Scaling Laws

The GPT family showed that bigger is better. Scaling laws say something far stronger and far more useful: bigger is better predictably. Plot a model's test loss against its size and you don't get a noisy scatter — you get a clean power law, a straight line on a log-log plot, stable across many orders of magnitude. That regularity is what lets you spend millions of dollars on a training run before you start, and know roughly what loss you'll get.

The power law, line by line

Step 1 — measure loss against one knob, holding the others abundant. Vary the parameter count N (with data and compute not the bottleneck) and record the converged test loss L. Empirically it follows

L(N) \approx \left(\frac{N_c}{N}\right)^{\alpha_N},

where N_c and the exponent \alpha_N are fitted constants. The same shape holds for dataset size D and compute C, each with its own exponent:

L(D) \approx \left(\frac{D_c}{D}\right)^{\alpha_D}, \qquad L(C) \approx \left(\frac{C_c}{C}\right)^{\alpha_C}.

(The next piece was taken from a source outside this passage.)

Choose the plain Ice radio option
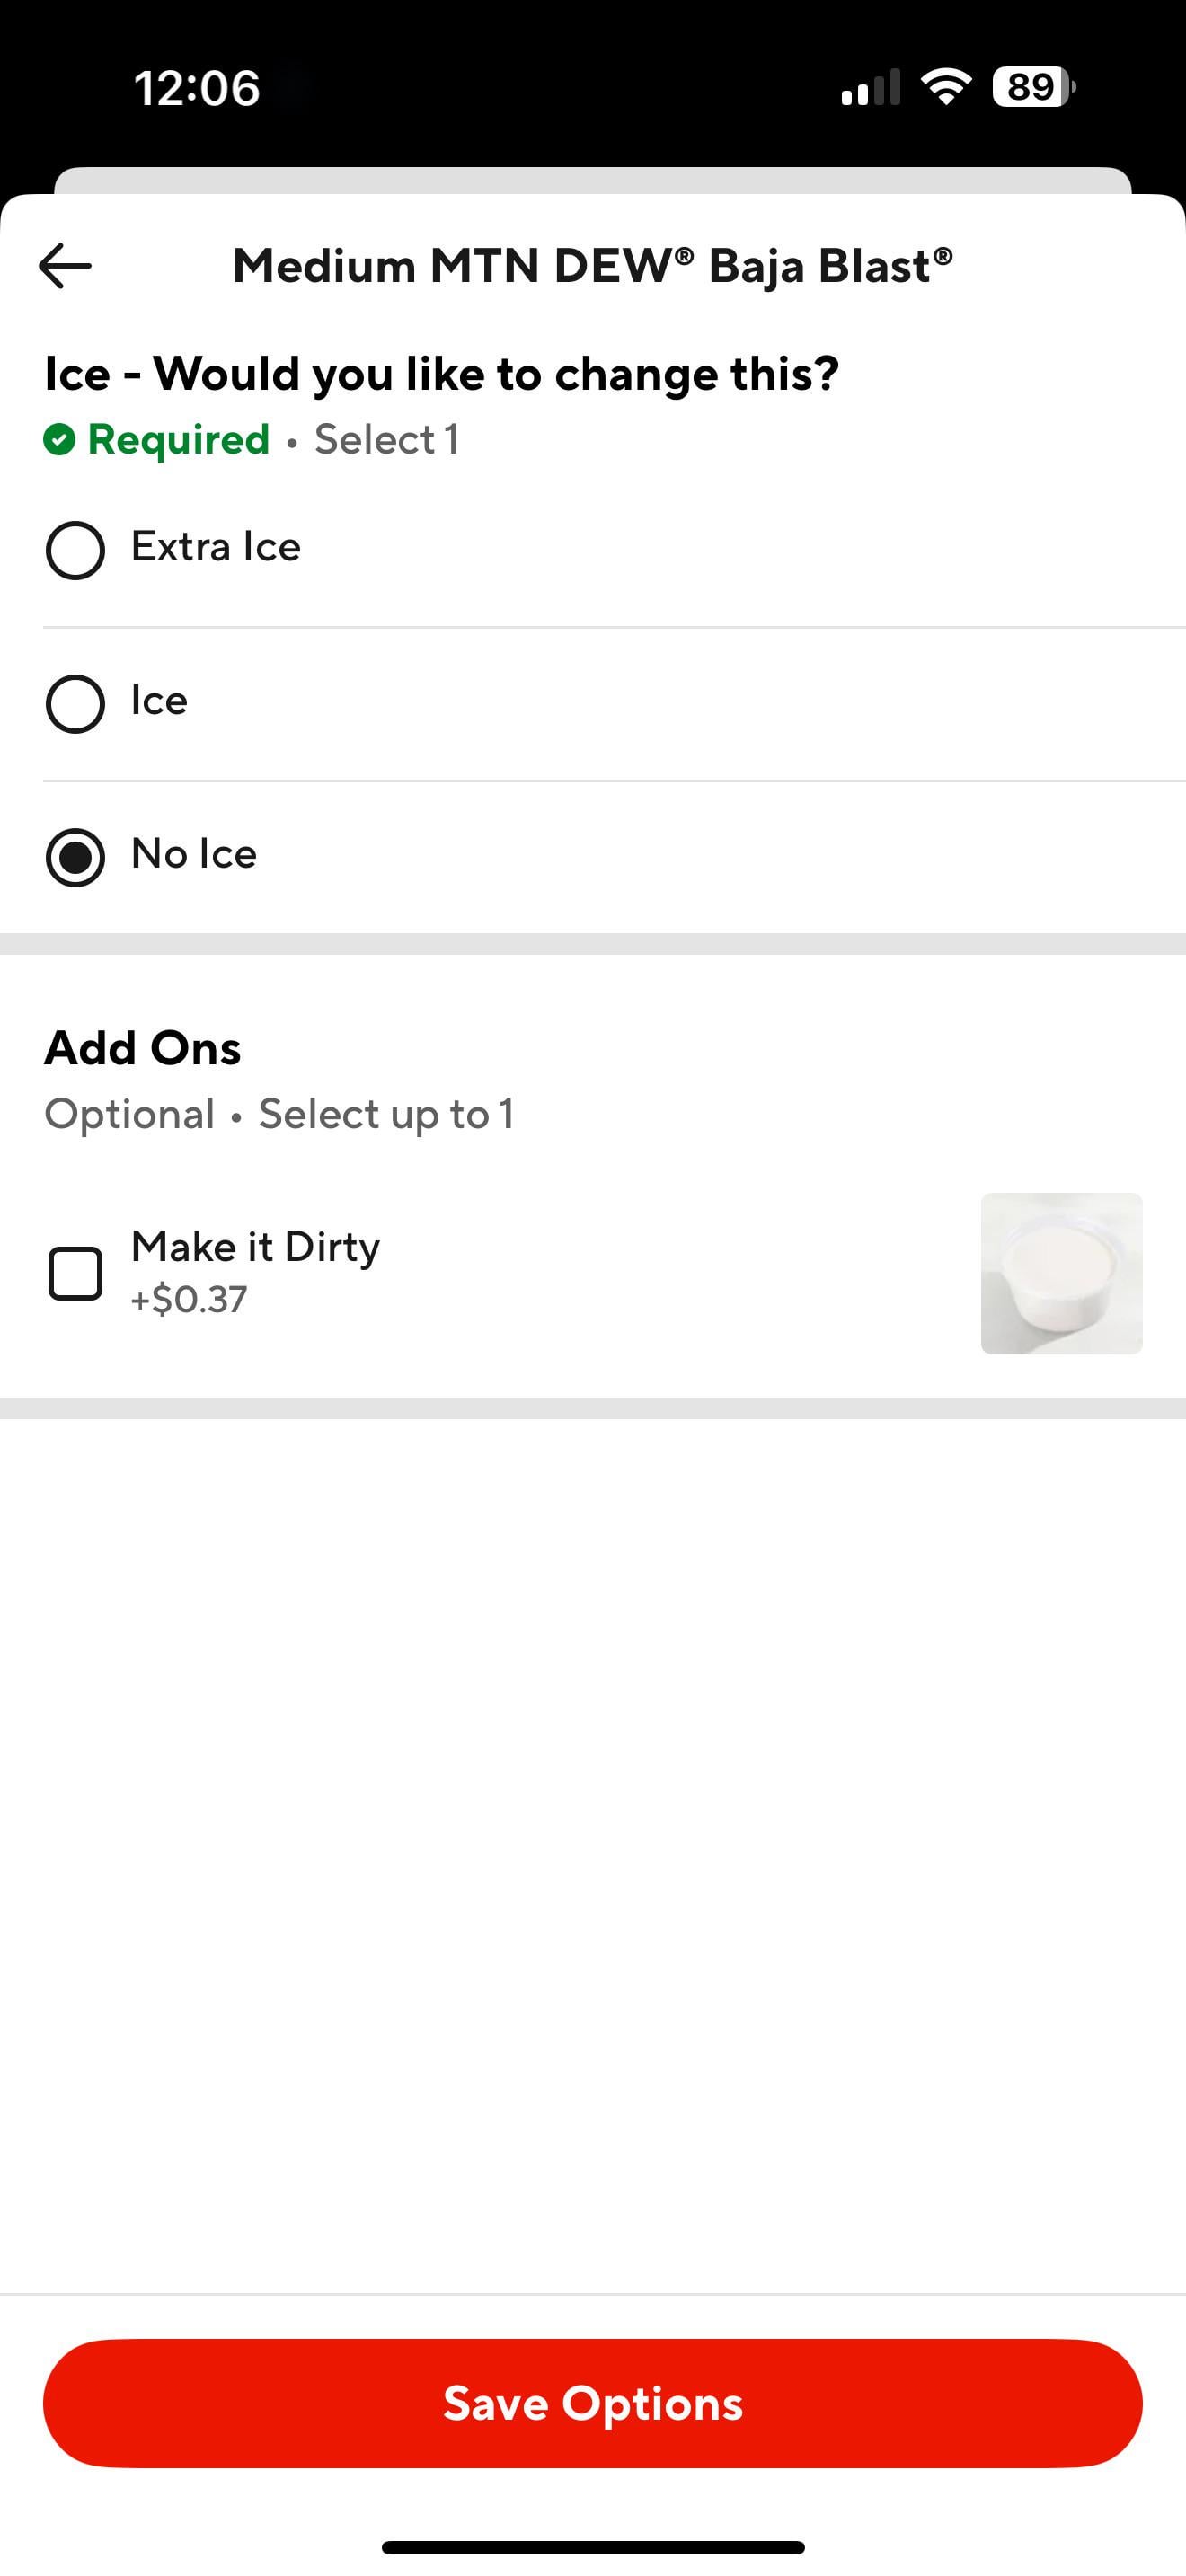This screenshot has height=2576, width=1186. tap(75, 704)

Step 2 — take logs, and the curve becomes a line. A power law is a straight line in log–log coordinates. Take \log of both sides of L(N):

\log L = \alpha_N \log N_c - \alpha_N \log N.

Read it as y = b + m x with x = \log N, y = \log L: a straight line of slope m = -\alpha_N. That is the signature of a scaling law — and why the interactive below is drawn on log–log axes, where the data lies down as a ruler-straight line.

Step 3 — read off the payoff per 10×. Because the relationship is a power law, every factor-of-ten increase in N multiplies the loss by the same factor. Scaling N \to 10N:

\frac{L(10N)}{L(N)} = \left(\frac{N}{10N}\right)^{\alpha_N} = 10^{-\alpha_N}.

With a typical \alpha_N \approx 0.076, that is 10^{-0.076} \approx 0.84: each 10\times in parameters shaves the loss to about 84\% of its value. Diminishing, but utterly reliable.

Step 4 — the Chinchilla correction: grow N and D together. Given a fixed compute budget C \approx 6 N D, you can spend it on a bigger model or on more data. Minimising L(N, D) subject to that budget gives the compute-optimal split — and the answer is that N and D should grow at roughly the same rate:

N_{\text{opt}} \propto C^{\,a}, \quad D_{\text{opt}} \propto C^{\,b}, \qquad a \approx b \approx 0.5 \ \Rightarrow\ N_{\text{opt}} \propto D_{\text{opt}}.

In practice this lands near 20 training tokens per parameter. The headline finding was that the giant models of the day were badly over-parameterised and under-trained: for the same compute, a smaller model fed far more data wins.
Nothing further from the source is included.